# [Task brief]
For this exercise, print all of the data exactly as given.
Start of Data listing
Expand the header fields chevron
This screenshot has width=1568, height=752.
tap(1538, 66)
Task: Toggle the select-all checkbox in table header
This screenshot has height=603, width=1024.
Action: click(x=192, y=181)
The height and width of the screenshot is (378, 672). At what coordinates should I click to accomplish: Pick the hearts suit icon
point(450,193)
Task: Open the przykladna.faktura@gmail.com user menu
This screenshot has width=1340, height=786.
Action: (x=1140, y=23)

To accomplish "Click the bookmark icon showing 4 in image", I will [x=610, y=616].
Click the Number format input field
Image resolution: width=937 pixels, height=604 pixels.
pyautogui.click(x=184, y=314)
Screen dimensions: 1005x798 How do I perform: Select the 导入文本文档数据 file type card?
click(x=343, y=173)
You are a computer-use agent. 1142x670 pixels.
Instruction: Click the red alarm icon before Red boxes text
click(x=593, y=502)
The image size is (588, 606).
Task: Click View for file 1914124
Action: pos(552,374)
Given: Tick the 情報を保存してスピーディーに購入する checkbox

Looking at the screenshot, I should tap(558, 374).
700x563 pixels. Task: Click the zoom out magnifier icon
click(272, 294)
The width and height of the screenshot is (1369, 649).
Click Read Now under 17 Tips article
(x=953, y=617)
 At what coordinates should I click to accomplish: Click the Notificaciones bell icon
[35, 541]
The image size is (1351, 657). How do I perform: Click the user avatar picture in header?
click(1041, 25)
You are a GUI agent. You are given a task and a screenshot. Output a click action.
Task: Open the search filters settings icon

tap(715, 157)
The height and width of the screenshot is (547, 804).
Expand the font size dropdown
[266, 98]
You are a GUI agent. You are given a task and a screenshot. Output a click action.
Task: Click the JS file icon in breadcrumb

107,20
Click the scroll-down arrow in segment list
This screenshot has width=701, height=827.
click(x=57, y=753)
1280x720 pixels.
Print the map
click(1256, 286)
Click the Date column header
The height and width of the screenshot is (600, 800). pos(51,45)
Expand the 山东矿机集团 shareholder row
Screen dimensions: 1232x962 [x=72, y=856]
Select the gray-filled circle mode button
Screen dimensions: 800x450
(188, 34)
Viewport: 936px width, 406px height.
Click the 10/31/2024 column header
End of Data listing
# [Exercise result]
Expand the header fields chevron
This screenshot has width=1568, height=752.
tap(1538, 66)
Task: Toggle the select-all checkbox in table header
This screenshot has height=603, width=1024.
Action: click(x=192, y=181)
The height and width of the screenshot is (378, 672). At what coordinates should I click to accomplish: Pick the hearts suit icon
point(450,193)
Task: Open the przykladna.faktura@gmail.com user menu
This screenshot has width=1340, height=786.
Action: (x=1140, y=23)

To accomplish "Click the bookmark icon showing 4 in image", I will [x=610, y=616].
Click the Number format input field
Image resolution: width=937 pixels, height=604 pixels.
pyautogui.click(x=184, y=314)
Screen dimensions: 1005x798 How do I perform: Select the 导入文本文档数据 file type card?
click(x=343, y=173)
You are a computer-use agent. 1142x670 pixels.
Instruction: Click the red alarm icon before Red boxes text
click(x=593, y=502)
The image size is (588, 606).
Task: Click View for file 1914124
Action: pos(552,374)
Given: Tick the 情報を保存してスピーディーに購入する checkbox

Looking at the screenshot, I should tap(558, 374).
700x563 pixels. Task: Click the zoom out magnifier icon
click(272, 294)
The width and height of the screenshot is (1369, 649).
Click Read Now under 17 Tips article
(x=953, y=617)
 At what coordinates should I click to accomplish: Click the Notificaciones bell icon
[35, 541]
The image size is (1351, 657). How do I perform: Click the user avatar picture in header?
click(1041, 25)
You are a GUI agent. You are given a task and a screenshot. Output a click action.
Task: Open the search filters settings icon

tap(715, 157)
The height and width of the screenshot is (547, 804).
Expand the font size dropdown
[266, 98]
You are a GUI agent. You are given a task and a screenshot. Output a click action.
Task: Click the JS file icon in breadcrumb

107,20
Click the scroll-down arrow in segment list
This screenshot has width=701, height=827.
click(x=57, y=753)
1280x720 pixels.
Print the map
click(1256, 286)
Click the Date column header
The height and width of the screenshot is (600, 800). pos(51,45)
Expand the 山东矿机集团 shareholder row
Screen dimensions: 1232x962 [x=72, y=856]
Select the gray-filled circle mode button
Screen dimensions: 800x450
(188, 34)
Viewport: 936px width, 406px height.
Click the 10/31/2024 column header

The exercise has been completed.